_Passage proposé:_
Tant en cette identité de servante, fruit de l’expérience du Dieu Providence auquel elle s’abandonne, qu’en son expérience filiale et fraternelle par l’héroïcité des vertus théologales, se manifeste sa profonde humilité, simplicité et transparence et la vérité de son être. En elle, « La charité et l’humilité apparaissent comme fondement et… résument ses vertus dans les différentes prospectives de son agir » (V. IX).

Servante de quoi ?

S’Il est Providence, Marie Poussepin se sait appelée à remettre sa vie, à rendre visible l’Amour, la Miséricorde, la Bonté de Dieu-Providence qui chemine toujours avec son peuple. « Qu’elles enflamment tous les cœurs, si c’est possible, dans l’amour de sa divine Majesté » Reg. XXVII. Cet « Amour Providence », a fait son chemin dans le cœur de Marie Poussepin et en remplissant l’espace ouvert des Œuvres de Miséricorde pour répondre aux besoins de son temps, elle nous enseigne et invite à faire de même jour après jour, accueillant toujours l’horizon de « tout ce que la Charité peut leur inspirer ». R I à travers les deux orientations de l’éducation et de la santé, avec la préférence pour les pauvres.

Sœurs, c’est un héritage que nous avons reçu ; nous sommes appelées à qualifier jour après jour notre être de « servantes » à partir d’une expérience toujours croissante de Dieu-Amour, Dieu Providence.

_Consignes:_
1 - Relevez toutes les qualités de Marie Poussepin qui, d'après la première phrase du passage qui la concerne, se manifestent en elle.
2 - Recopiez le passage sur Marie Poussepin en commençant par « S’Il est Providence, Marie » et en terminant par « pour les pauvres. ».

_Données affichées:_
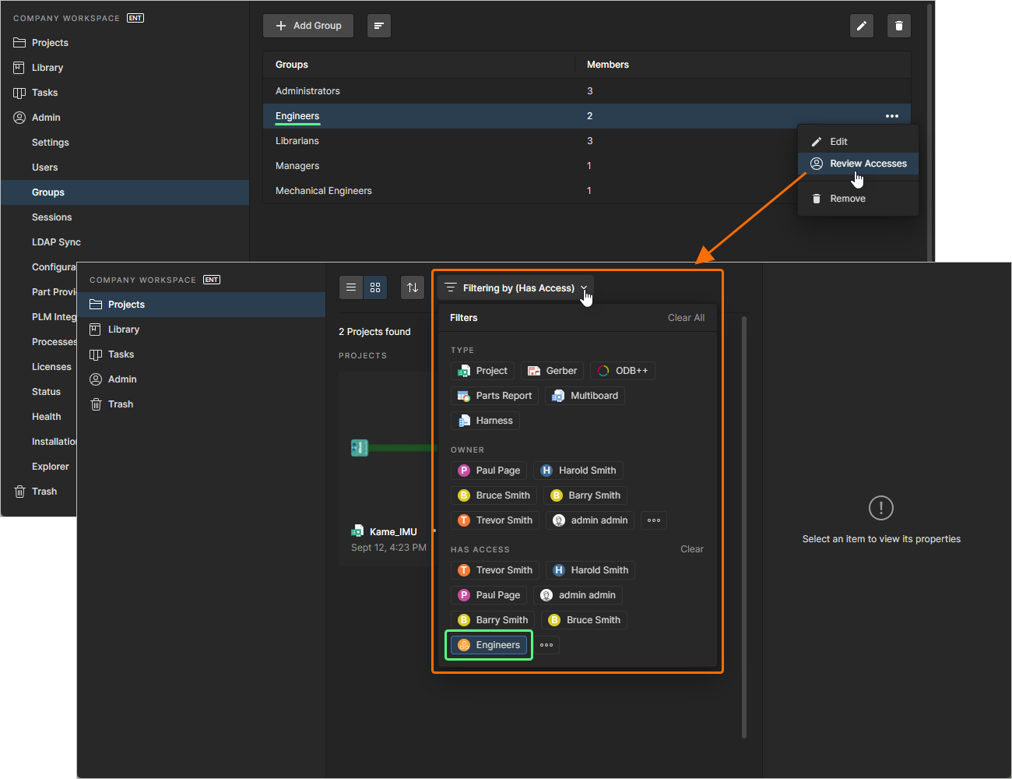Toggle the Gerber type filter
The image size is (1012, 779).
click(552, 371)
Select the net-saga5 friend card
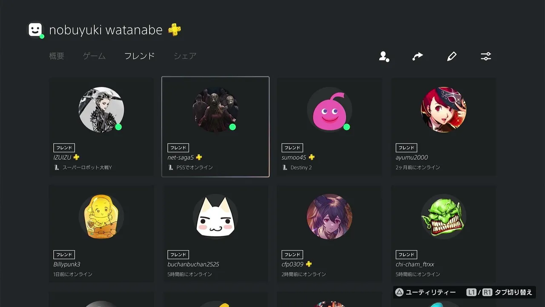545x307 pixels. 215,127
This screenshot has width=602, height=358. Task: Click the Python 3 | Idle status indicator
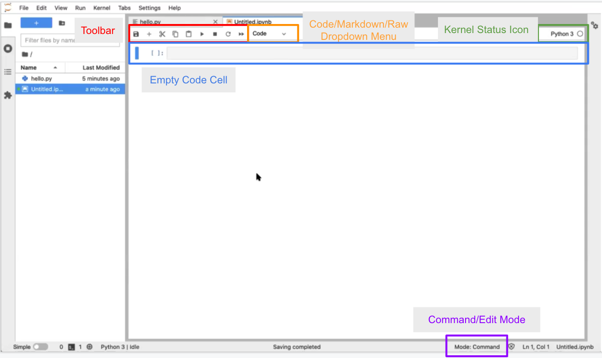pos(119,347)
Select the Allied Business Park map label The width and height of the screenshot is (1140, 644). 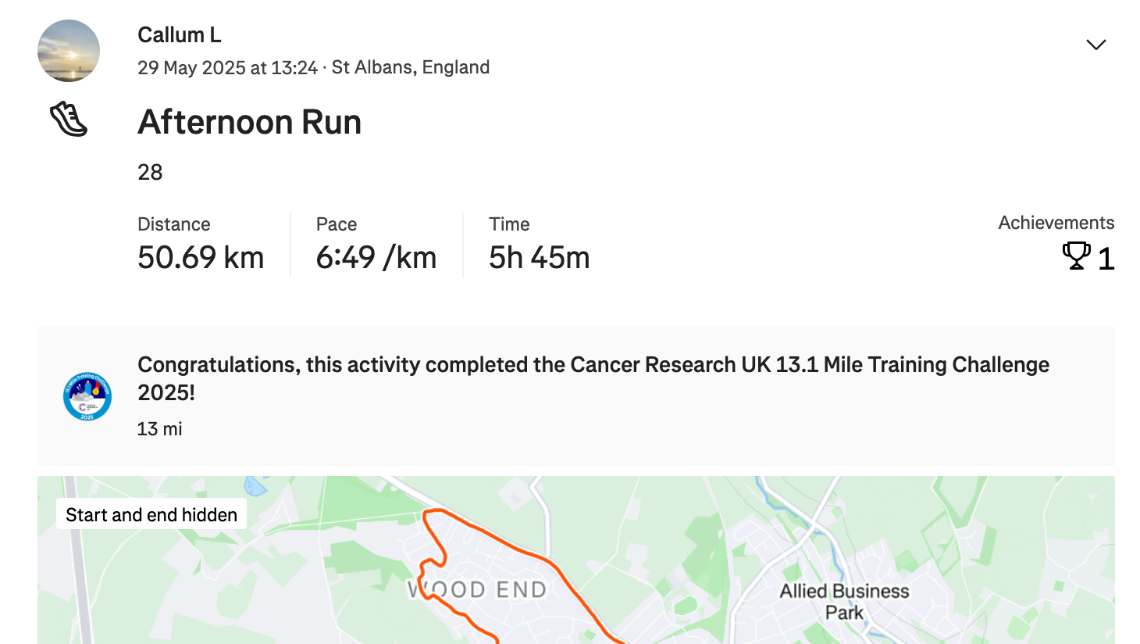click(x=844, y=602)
==
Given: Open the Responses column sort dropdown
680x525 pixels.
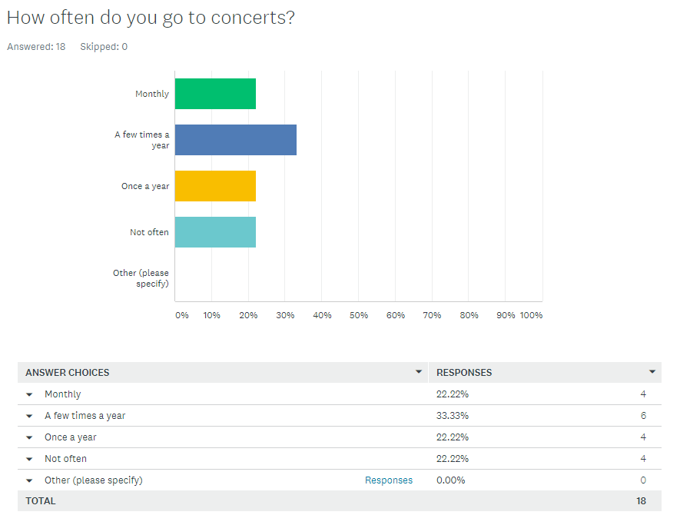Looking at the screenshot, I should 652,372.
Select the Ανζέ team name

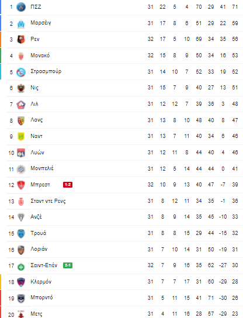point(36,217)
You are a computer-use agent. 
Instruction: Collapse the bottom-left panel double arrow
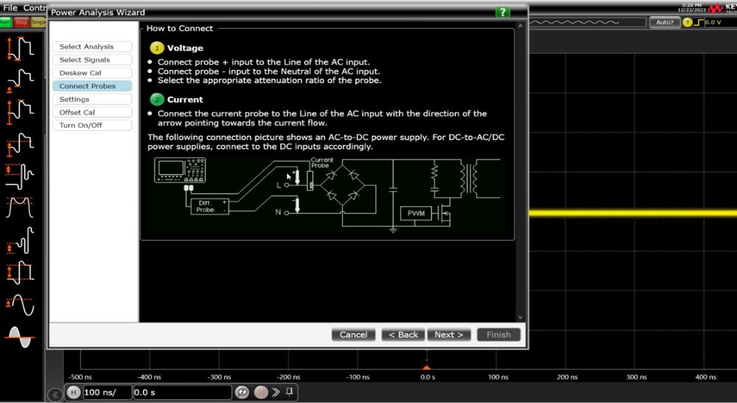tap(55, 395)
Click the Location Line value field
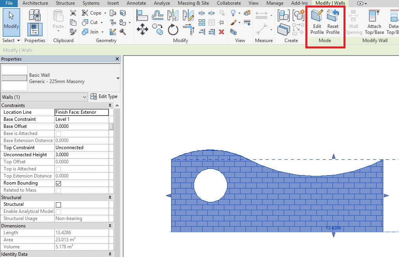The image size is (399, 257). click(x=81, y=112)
* * *
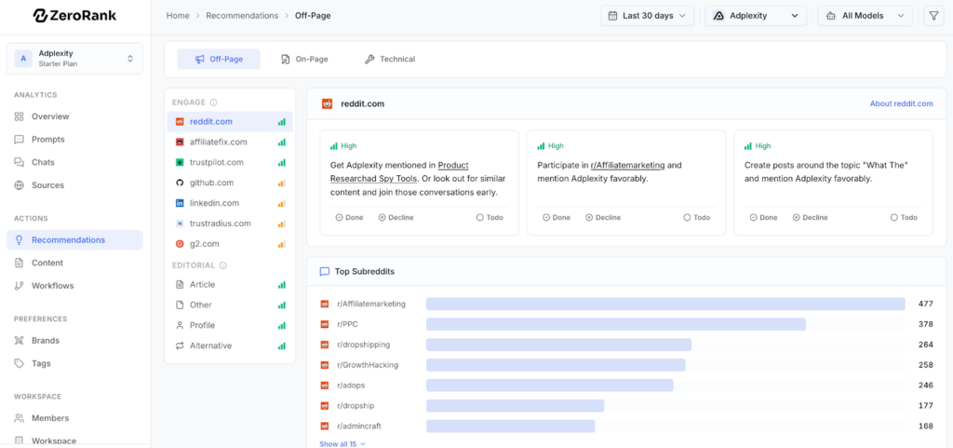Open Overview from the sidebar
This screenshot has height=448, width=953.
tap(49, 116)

_Corrigé:_
1 -
- humilité
- simplicité
- transparence
- vérité de son être

2 -
S’Il est Providence, Marie Poussepin se sait appelée à remettre sa vie, à rendre visible l’Amour, la Miséricorde, la Bonté de Dieu-Providence qui chemine toujours avec son peuple. « Qu’elles enflamment tous les cœurs, si c’est possible, dans l’amour de sa divine Majesté » Reg. XXVII. Cet « Amour Providence », a fait son chemin dans le cœur de Marie Poussepin et en remplissant l’espace ouvert des Œuvres de Miséricorde pour répondre aux besoins de son temps, elle nous enseigne et invite à faire de même jour après jour, accueillant toujours l’horizon de « tout ce que la Charité peut leur inspirer ». R I à travers les deux orientations de l’éducation et de la santé, avec la préférence pour les pauvres.